### [Trecho do texto]
* * * *

6- Manu Ginobili
Médias carreira: 15 pts, 4 res, 4 ast
3xs All Star, 3xs campeão (2003, 05 e 07), Melhor 6º Homem em 2008, campeão olímpico (e MVP dos JO) em 2004 
Para além deste currículo nos anos de NBA, o base argentino ganhou também o título da Euroliga (em 2001 no Kinder Bolonha; MVP dessa edição da Euroliga também) e é o único jogador da história a ganhar esses três títulos (Euroliga, NBA e JO). Este é do nosso (vosso) tempo e, apesar de já estar na fase descendente da carreira, não precisamos de vos recordar do que era capaz de fazer no seu auge. Excelente atirador, excelente penetrador e um dos mais excitantes canhotos de sempre.
* * * *
### [Tarefa A]
Enumera os títulos que, segundo o texto sobre Manu Ginobili, nenhum outro jogador da história conquistou em conjunto.
### [Tarefa B]
Por favor, prossegue o texto sobre Manu Ginobili a partir da última frase apresentada.

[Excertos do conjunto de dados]
* * * *
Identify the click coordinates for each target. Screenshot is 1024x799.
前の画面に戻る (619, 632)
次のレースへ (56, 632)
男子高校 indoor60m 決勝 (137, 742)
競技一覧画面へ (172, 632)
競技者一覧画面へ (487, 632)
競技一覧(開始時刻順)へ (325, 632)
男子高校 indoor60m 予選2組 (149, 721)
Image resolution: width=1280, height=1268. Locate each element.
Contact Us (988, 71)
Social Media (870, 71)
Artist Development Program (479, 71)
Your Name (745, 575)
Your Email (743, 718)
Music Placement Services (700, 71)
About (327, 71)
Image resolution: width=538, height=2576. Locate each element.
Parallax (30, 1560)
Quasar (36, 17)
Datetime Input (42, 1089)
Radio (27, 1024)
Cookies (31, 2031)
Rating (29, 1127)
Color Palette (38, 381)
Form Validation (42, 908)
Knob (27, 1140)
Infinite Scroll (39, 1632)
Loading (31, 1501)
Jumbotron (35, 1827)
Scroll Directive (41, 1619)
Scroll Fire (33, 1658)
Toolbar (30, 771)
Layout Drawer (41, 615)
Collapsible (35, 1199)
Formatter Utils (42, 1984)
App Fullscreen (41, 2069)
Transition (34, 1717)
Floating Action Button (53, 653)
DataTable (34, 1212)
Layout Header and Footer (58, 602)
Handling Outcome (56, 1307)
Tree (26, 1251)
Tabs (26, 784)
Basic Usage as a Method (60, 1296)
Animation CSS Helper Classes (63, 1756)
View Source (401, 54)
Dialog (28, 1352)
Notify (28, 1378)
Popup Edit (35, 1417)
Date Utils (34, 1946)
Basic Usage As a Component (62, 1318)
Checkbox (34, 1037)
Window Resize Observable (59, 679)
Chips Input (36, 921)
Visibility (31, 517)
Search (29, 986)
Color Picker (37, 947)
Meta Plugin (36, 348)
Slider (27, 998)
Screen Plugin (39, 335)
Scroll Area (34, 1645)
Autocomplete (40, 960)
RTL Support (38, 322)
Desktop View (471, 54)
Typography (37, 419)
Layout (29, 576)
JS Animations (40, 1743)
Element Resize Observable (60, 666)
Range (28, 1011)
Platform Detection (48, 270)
* * * *
### [Resultado A]
Euroliga, NBA e JO

### [Resultado B]
5- Chris Mullin
Médias carreira: 18.2 pts, 4.1 res, 3.5 ast (com cinco temporadas acima dos 25 pts, entre 88 e 93)
5 xs All Star, 1x All NBA 1st Team (92) e 2xs All NBA 2nd Team; membro do Dream Team e campeão olímpico em 92; eleito para o Hall of Fame em 2011
Sobre Mullin já falámos na altura do seu 50º aniversário (quando surgiu a ideia para este artigo). Foi um dos vértices do trio mais excitante dos anos 90, foi membro (com toda a justiça) da melhor equipa que já pisou um campo e não é um dos melhores lançadores canhotos de sempre, é um dos melhores lançadores de sempre (com seis épocas consecutivas acima dos 50%, entre 86 e 93).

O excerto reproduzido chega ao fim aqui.